Re: Bug? pcie_aspm=off cause less power consumption as default

From: Bjorn Helgaas
Date: Fri Apr 27 2018 - 15:53:21 EST


Hi Pali,

On Sun, Apr 22, 2018 at 07:16:47PM +0200, Pali Rohár wrote:
> Hi!
>
> To increase runtime on battery of my Dell Latitude E6440 laptop I tried
> different tweaks and settings. And I come up to the conclusion that
> adding pcie_aspm=off to the kernel command line decrease power
> consumption by approx. 2 Watts as opposite to adding pcie_aspm=force or
> nothing (letting ASPM in default state).
>
> I suspect that this is a clear kernel bug as I cannot understand how
> turning off powersave feature ASPM could lead to decrease of power
> consumption. Turning powersave off should either not impact or increase
> power consumption.
>
> Moreover one I put laptop into ACPI S3 sleep and resume it, then power
> consumption increase. The only way to decrease it is to power it off and
> power on again. Very impractical, specially as ACPI sleep is there to
> prevent power off and on.
>
> Tests:
>
> Laptop on battery with pcie_aspm=off has average 8.50 Watts in idle.
> After suspend+resume it has 11.20 Watts (power off + on is needed to get
> back for 8.50 Watts).
>
> Laptop on battery with pcie_aspm=force and with powersave aspm policy
> it has average 11.20 Watts in idle. After suspend+resume it is 11.30
> Watts in idle. With default policy it has 11.15 Watts and with
> performance policy it has 11.70 Watts.
>
> When pcie_aspm is not specified at all, then average power consumption
> in idle is 8.90 Watts. And after suspend+resume it is 9.30 Watts.

» **Available data**:
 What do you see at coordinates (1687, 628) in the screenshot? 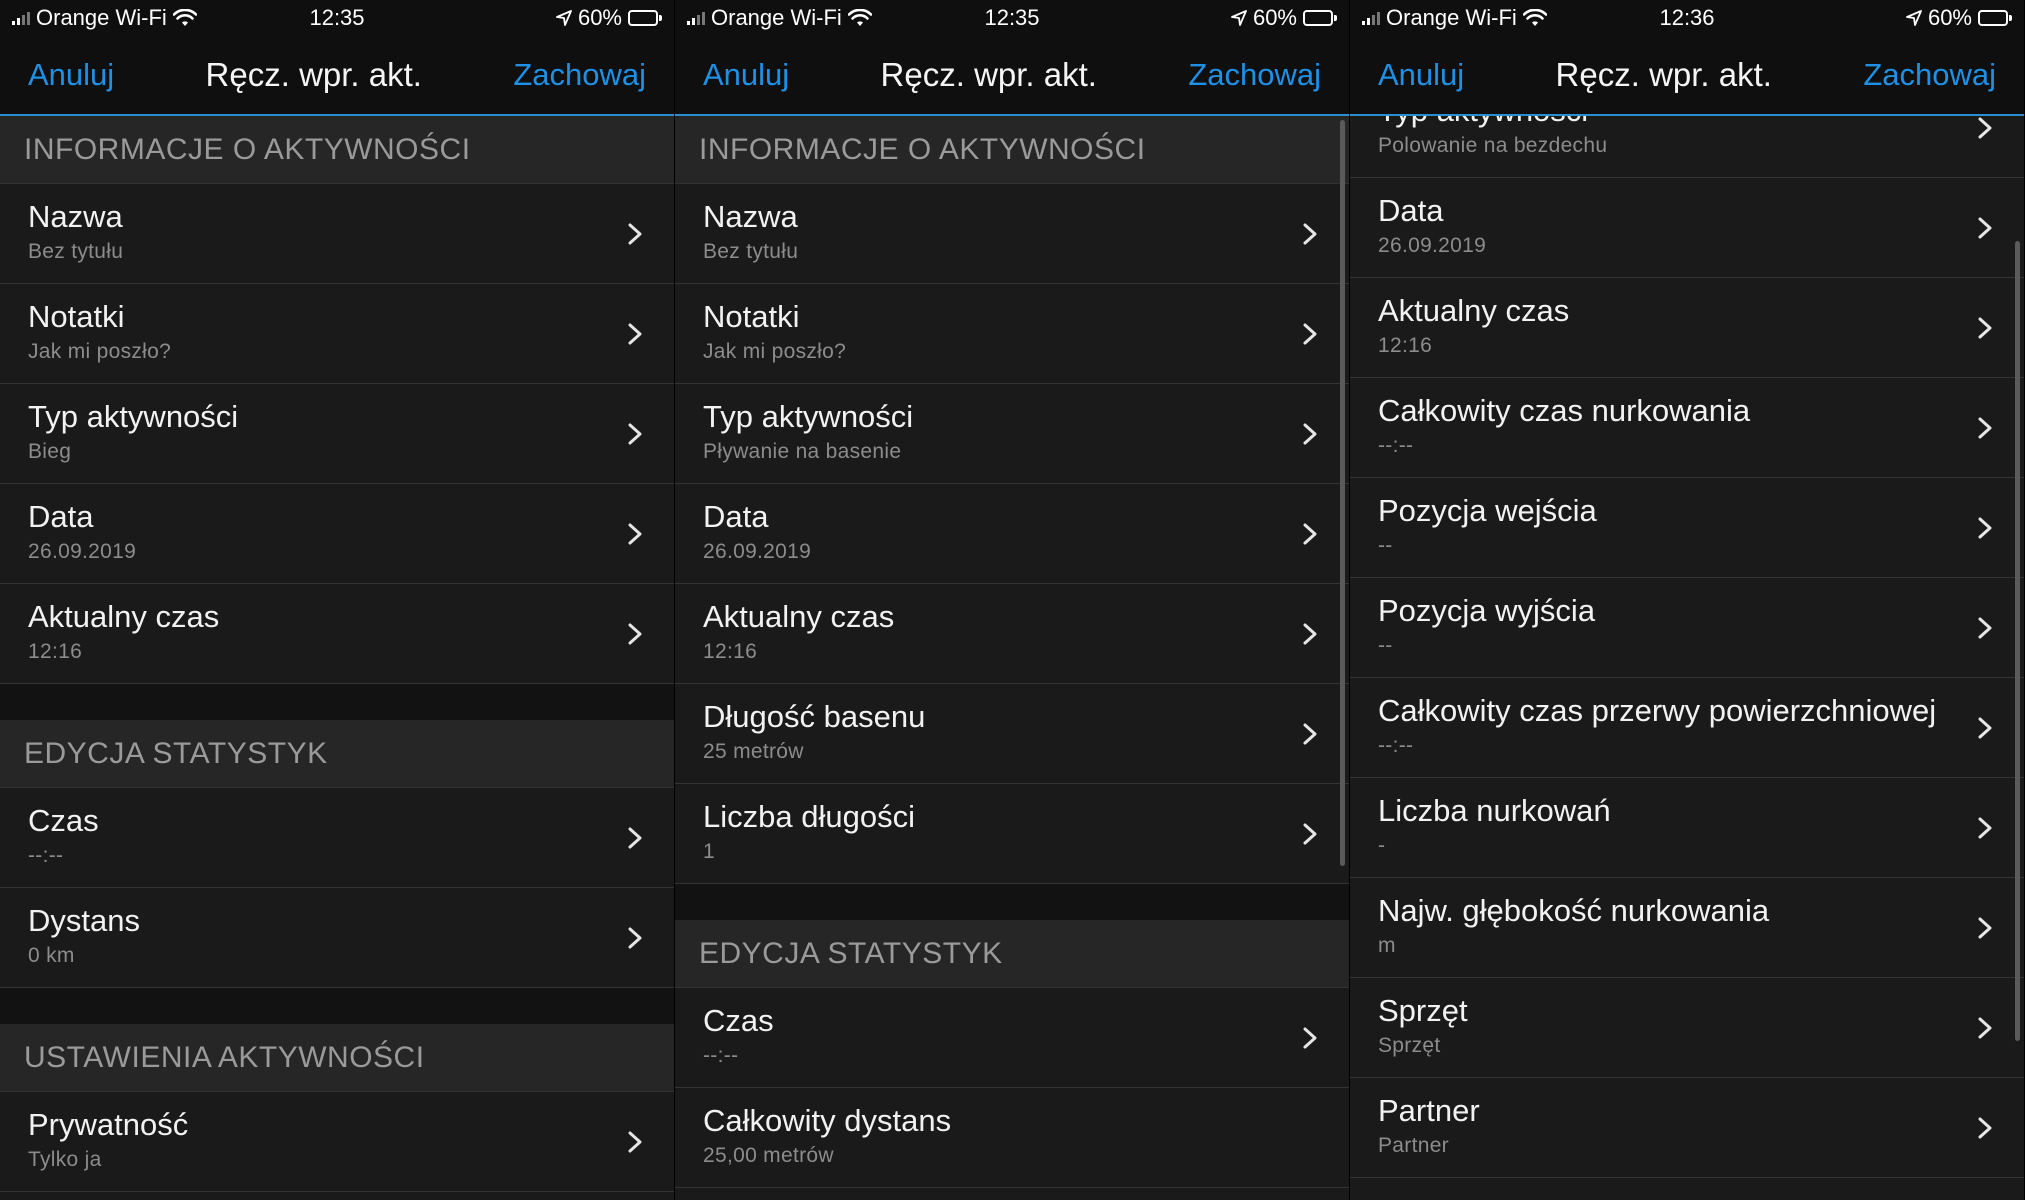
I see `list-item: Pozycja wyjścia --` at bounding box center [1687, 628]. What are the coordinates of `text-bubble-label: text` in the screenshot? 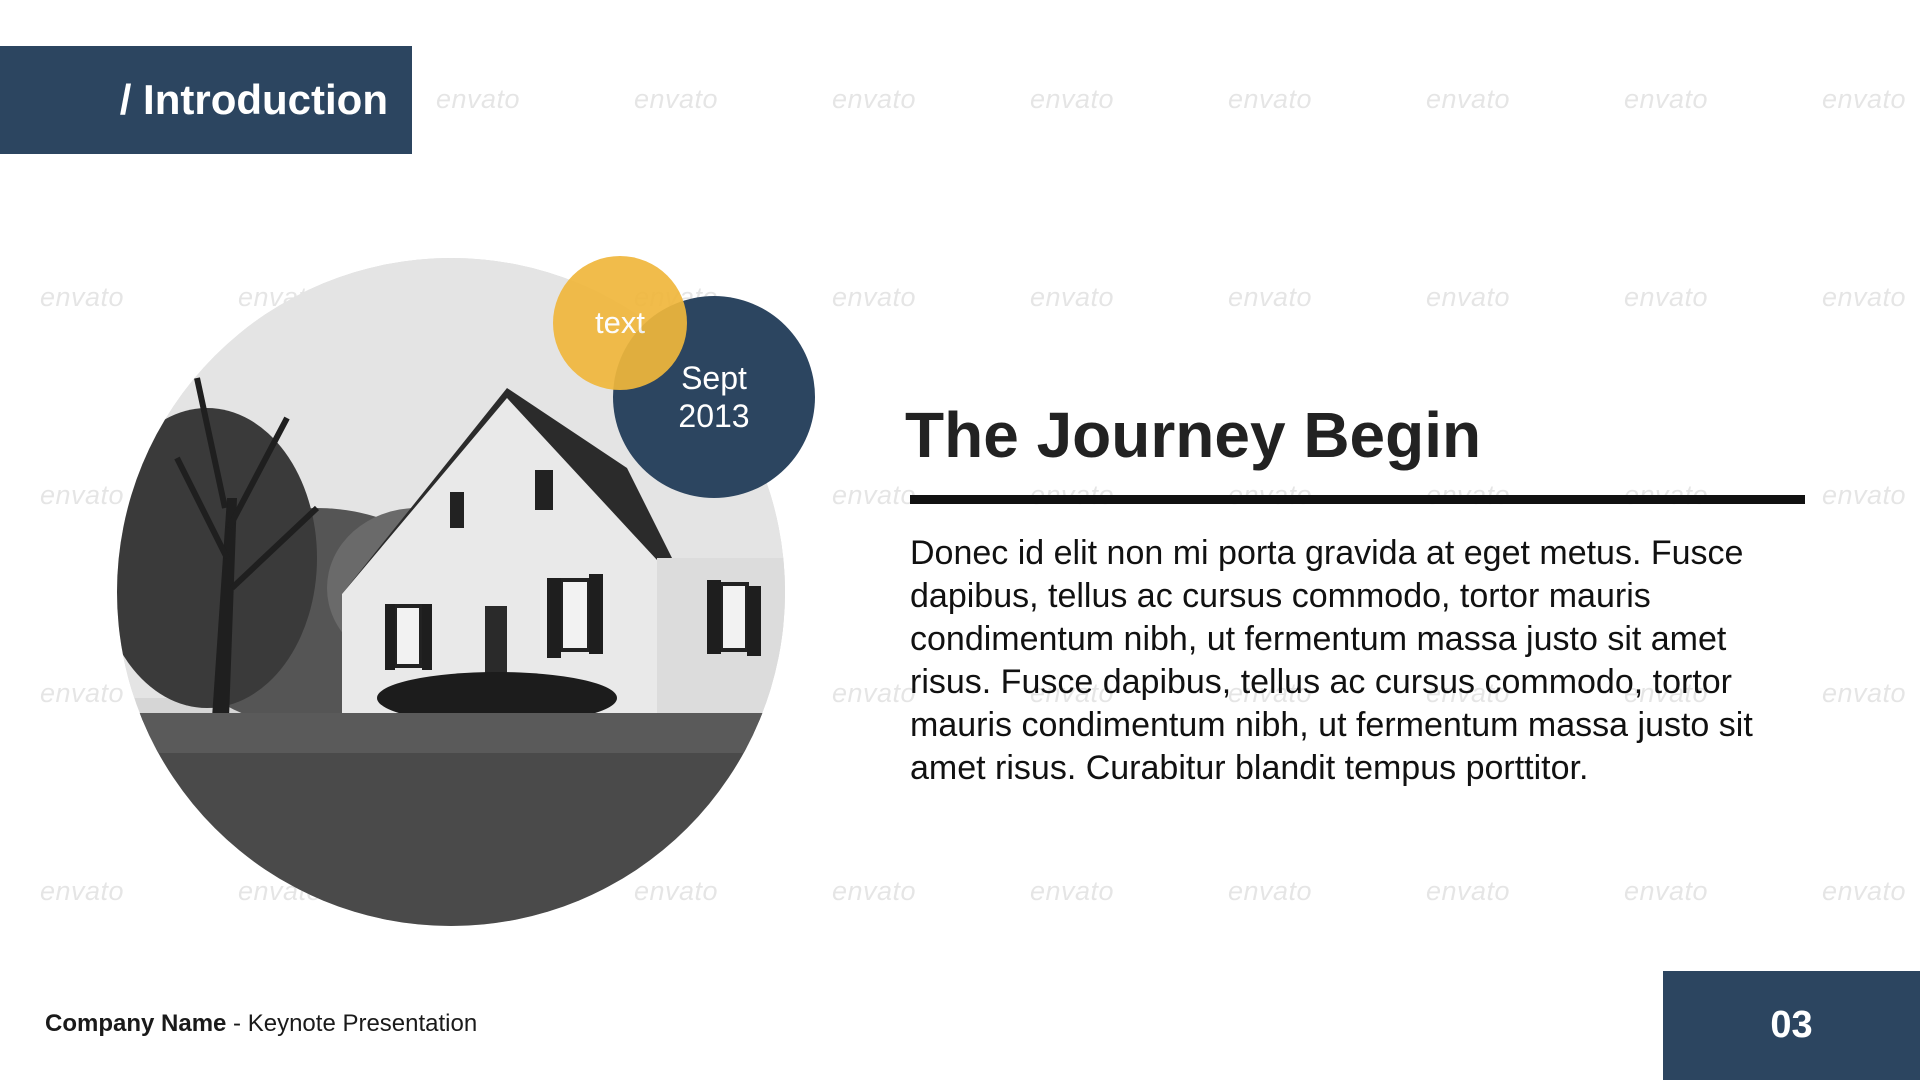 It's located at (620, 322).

» **What you will do**:
A – Rewrite the paragraph in the ASPM power message that begins "Laptop on battery with pcie_aspm=force" as a short list, keeping all of its wattage figures.
B – Reproduce a passage of the ASPM power message word for word, beginning at the words "From: Bjorn Helgaas" and stopping after "in default state).".

» **Activity answers**:
A –
- pcie_aspm=force with the powersave ASPM policy: 11.20 Watts average at idle
- The same setup after suspend+resume: 11.30 Watts at idle
- Default policy: 11.15 Watts
- Performance policy: 11.70 Watts

B –
From: Bjorn Helgaas
Date: Fri Apr 27 2018 - 15:53:21 EST


Hi Pali,

On Sun, Apr 22, 2018 at 07:16:47PM +0200, Pali Rohár wrote:
> Hi!
>
> To increase runtime on battery of my Dell Latitude E6440 laptop I tried
> different tweaks and settings. And I come up to the conclusion that
> adding pcie_aspm=off to the kernel command line decrease power
> consumption by approx. 2 Watts as opposite to adding pcie_aspm=force or
> nothing (letting ASPM in default state).